▶ **What the exercise asks**: Return every item below word for word.

▶ **Input rows**:
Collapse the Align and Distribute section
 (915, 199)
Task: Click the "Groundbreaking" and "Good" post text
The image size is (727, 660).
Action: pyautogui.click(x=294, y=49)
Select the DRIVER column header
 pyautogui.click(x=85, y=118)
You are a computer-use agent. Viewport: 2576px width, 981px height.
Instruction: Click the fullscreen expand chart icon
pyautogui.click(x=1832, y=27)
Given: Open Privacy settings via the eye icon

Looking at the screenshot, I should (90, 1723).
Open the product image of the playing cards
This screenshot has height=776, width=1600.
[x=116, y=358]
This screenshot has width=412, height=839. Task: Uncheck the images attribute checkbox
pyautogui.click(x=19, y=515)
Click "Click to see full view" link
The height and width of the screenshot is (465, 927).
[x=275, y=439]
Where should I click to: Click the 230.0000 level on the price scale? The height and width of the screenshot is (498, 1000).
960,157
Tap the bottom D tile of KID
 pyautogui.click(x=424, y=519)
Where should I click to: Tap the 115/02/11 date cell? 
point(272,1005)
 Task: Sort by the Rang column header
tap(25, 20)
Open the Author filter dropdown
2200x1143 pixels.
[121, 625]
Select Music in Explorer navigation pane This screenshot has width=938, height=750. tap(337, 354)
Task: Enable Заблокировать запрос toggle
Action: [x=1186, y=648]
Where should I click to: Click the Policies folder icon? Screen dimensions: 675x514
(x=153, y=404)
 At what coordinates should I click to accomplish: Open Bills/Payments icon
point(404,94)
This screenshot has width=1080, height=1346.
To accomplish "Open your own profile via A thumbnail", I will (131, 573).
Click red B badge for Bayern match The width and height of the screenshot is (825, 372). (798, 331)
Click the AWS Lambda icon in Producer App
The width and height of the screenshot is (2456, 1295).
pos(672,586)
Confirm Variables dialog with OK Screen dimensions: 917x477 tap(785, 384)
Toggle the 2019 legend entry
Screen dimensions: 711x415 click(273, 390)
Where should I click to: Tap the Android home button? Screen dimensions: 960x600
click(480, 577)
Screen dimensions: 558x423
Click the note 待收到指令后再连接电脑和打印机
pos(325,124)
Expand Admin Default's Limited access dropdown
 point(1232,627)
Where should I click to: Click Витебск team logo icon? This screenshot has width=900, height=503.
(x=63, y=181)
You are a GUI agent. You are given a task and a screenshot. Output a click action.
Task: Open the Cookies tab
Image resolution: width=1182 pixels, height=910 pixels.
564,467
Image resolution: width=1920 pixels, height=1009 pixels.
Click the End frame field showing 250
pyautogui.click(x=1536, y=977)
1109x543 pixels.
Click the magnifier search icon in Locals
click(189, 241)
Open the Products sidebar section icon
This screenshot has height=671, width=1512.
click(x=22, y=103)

▶ **Written answer**:
Collapse the Align and Distribute section
 (915, 199)
Task: Click the "Groundbreaking" and "Good" post text
The image size is (727, 660).
Action: pyautogui.click(x=294, y=49)
Select the DRIVER column header
 pyautogui.click(x=85, y=118)
You are a computer-use agent. Viewport: 2576px width, 981px height.
Instruction: Click the fullscreen expand chart icon
pyautogui.click(x=1832, y=27)
Given: Open Privacy settings via the eye icon

Looking at the screenshot, I should (90, 1723).
Open the product image of the playing cards
This screenshot has height=776, width=1600.
[x=116, y=358]
This screenshot has width=412, height=839. Task: Uncheck the images attribute checkbox
pyautogui.click(x=19, y=515)
Click "Click to see full view" link
The height and width of the screenshot is (465, 927).
[x=275, y=439]
Where should I click to: Click the 230.0000 level on the price scale? The height and width of the screenshot is (498, 1000).
960,157
Tap the bottom D tile of KID
 pyautogui.click(x=424, y=519)
Where should I click to: Tap the 115/02/11 date cell? 
point(272,1005)
 Task: Sort by the Rang column header
tap(25, 20)
Open the Author filter dropdown
2200x1143 pixels.
[121, 625]
Select Music in Explorer navigation pane This screenshot has width=938, height=750. tap(337, 354)
Task: Enable Заблокировать запрос toggle
Action: [x=1186, y=648]
Where should I click to: Click the Policies folder icon? Screen dimensions: 675x514
(x=153, y=404)
 At what coordinates should I click to accomplish: Open Bills/Payments icon
point(404,94)
This screenshot has width=1080, height=1346.
To accomplish "Open your own profile via A thumbnail", I will (131, 573).
Click red B badge for Bayern match The width and height of the screenshot is (825, 372). (798, 331)
Click the AWS Lambda icon in Producer App
The width and height of the screenshot is (2456, 1295).
pos(672,586)
Confirm Variables dialog with OK Screen dimensions: 917x477 tap(785, 384)
Toggle the 2019 legend entry
Screen dimensions: 711x415 click(273, 390)
Where should I click to: Tap the Android home button? Screen dimensions: 960x600
click(480, 577)
Screen dimensions: 558x423
Click the note 待收到指令后再连接电脑和打印机
pos(325,124)
Expand Admin Default's Limited access dropdown
 point(1232,627)
Where should I click to: Click Витебск team logo icon? This screenshot has width=900, height=503.
(x=63, y=181)
You are a GUI agent. You are given a task and a screenshot. Output a click action.
Task: Open the Cookies tab
Image resolution: width=1182 pixels, height=910 pixels.
564,467
Image resolution: width=1920 pixels, height=1009 pixels.
Click the End frame field showing 250
pyautogui.click(x=1536, y=977)
1109x543 pixels.
Click the magnifier search icon in Locals
click(189, 241)
Open the Products sidebar section icon
This screenshot has height=671, width=1512.
click(x=22, y=103)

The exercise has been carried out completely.